== What this task involves ==
Recast the records below as a Markdown table with two columns, Row and Line. Give each non-blank line its own numbered row and leave out blank lines.

== Record extracts ==
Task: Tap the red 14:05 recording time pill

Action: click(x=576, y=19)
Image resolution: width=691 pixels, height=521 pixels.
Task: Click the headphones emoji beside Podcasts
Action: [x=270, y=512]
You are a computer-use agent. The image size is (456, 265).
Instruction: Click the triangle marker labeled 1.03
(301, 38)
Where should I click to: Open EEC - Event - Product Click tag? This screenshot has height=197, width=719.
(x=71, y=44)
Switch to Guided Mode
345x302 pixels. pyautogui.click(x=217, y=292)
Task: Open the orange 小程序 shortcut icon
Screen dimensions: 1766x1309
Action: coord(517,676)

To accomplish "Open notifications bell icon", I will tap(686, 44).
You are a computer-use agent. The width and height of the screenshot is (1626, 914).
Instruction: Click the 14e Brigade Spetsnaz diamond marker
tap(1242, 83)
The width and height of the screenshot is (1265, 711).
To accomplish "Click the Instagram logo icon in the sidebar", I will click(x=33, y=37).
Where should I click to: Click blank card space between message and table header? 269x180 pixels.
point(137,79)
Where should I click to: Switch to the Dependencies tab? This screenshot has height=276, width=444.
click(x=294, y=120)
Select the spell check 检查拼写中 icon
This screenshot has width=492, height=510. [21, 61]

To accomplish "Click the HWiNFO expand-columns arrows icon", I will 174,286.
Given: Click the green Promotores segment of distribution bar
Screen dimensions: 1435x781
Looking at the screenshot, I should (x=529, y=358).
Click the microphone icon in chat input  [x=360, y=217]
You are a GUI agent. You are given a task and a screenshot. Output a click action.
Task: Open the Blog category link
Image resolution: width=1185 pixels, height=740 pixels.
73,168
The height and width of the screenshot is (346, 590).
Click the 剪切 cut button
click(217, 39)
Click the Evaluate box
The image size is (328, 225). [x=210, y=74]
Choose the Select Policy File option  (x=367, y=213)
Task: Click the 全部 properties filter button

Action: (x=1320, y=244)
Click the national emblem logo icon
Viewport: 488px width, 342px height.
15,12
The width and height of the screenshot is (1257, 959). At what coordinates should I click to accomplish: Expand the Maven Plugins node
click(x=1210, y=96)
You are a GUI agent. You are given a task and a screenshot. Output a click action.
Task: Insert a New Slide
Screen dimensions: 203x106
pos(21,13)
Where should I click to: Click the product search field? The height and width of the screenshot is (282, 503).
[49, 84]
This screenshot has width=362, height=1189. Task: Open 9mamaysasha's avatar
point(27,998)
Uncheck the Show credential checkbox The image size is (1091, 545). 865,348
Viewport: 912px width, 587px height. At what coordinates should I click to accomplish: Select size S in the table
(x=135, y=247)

== Solution for this exercise ==
| Row | Line |
|---|---|
| 1 | Task: Tap the red 14:05 recording time pill |
| 2 | Action: click(x=576, y=19) |
| 3 | Image resolution: width=691 pixels, height=521 pixels. |
| 4 | Task: Click the headphones emoji beside Podcasts |
| 5 | Action: [x=270, y=512] |
| 6 | You are a computer-use agent. The image size is (456, 265). |
| 7 | Instruction: Click the triangle marker labeled 1.03 |
| 8 | (301, 38) |
| 9 | Where should I click to: Open EEC - Event - Product Click tag? This screenshot has height=197, width=719. |
| 10 | (x=71, y=44) |
| 11 | Switch to Guided Mode |
| 12 | 345x302 pixels. pyautogui.click(x=217, y=292) |
| 13 | Task: Open the orange 小程序 shortcut icon |
| 14 | Screen dimensions: 1766x1309 |
| 15 | Action: coord(517,676) |
| 16 | To accomplish "Open notifications bell icon", I will tap(686, 44). |
| 17 | You are a computer-use agent. The width and height of the screenshot is (1626, 914). |
| 18 | Instruction: Click the 14e Brigade Spetsnaz diamond marker |
| 19 | tap(1242, 83) |
| 20 | The width and height of the screenshot is (1265, 711). |
| 21 | To accomplish "Click the Instagram logo icon in the sidebar", I will click(x=33, y=37). |
| 22 | Where should I click to: Click blank card space between message and table header? 269x180 pixels. |
| 23 | point(137,79) |
| 24 | Where should I click to: Switch to the Dependencies tab? This screenshot has height=276, width=444. |
| 25 | click(x=294, y=120) |
| 26 | Select the spell check 检查拼写中 icon |
| 27 | This screenshot has width=492, height=510. [21, 61] |
| 28 | To accomplish "Click the HWiNFO expand-columns arrows icon", I will 174,286. |
| 29 | Given: Click the green Promotores segment of distribution bar |
| 30 | Screen dimensions: 1435x781 |
| 31 | Looking at the screenshot, I should (x=529, y=358). |
| 32 | Click the microphone icon in chat input  [x=360, y=217] |
| 33 | You are a GUI agent. You are given a task and a screenshot. Output a click action. |
| 34 | Task: Open the Blog category link |
| 35 | Image resolution: width=1185 pixels, height=740 pixels. |
| 36 | 73,168 |
| 37 | The height and width of the screenshot is (346, 590). |
| 38 | Click the 剪切 cut button |
| 39 | click(217, 39) |
| 40 | Click the Evaluate box |
| 41 | The image size is (328, 225). [x=210, y=74] |
| 42 | Choose the Select Policy File option  (x=367, y=213) |
| 43 | Task: Click the 全部 properties filter button |
| 44 | Action: (x=1320, y=244) |
| 45 | Click the national emblem logo icon |
| 46 | Viewport: 488px width, 342px height. |
| 47 | 15,12 |
| 48 | The width and height of the screenshot is (1257, 959). At what coordinates should I click to accomplish: Expand the Maven Plugins node |
| 49 | click(x=1210, y=96) |
| 50 | You are a GUI agent. You are given a task and a screenshot. Output a click action. |
| 51 | Task: Insert a New Slide |
| 52 | Screen dimensions: 203x106 |
| 53 | pos(21,13) |
| 54 | Where should I click to: Click the product search field? The height and width of the screenshot is (282, 503). |
| 55 | [49, 84] |
| 56 | This screenshot has width=362, height=1189. Task: Open 9mamaysasha's avatar |
| 57 | point(27,998) |
| 58 | Uncheck the Show credential checkbox The image size is (1091, 545). 865,348 |
| 59 | Viewport: 912px width, 587px height. At what coordinates should I click to accomplish: Select size S in the table |
| 60 | (x=135, y=247) |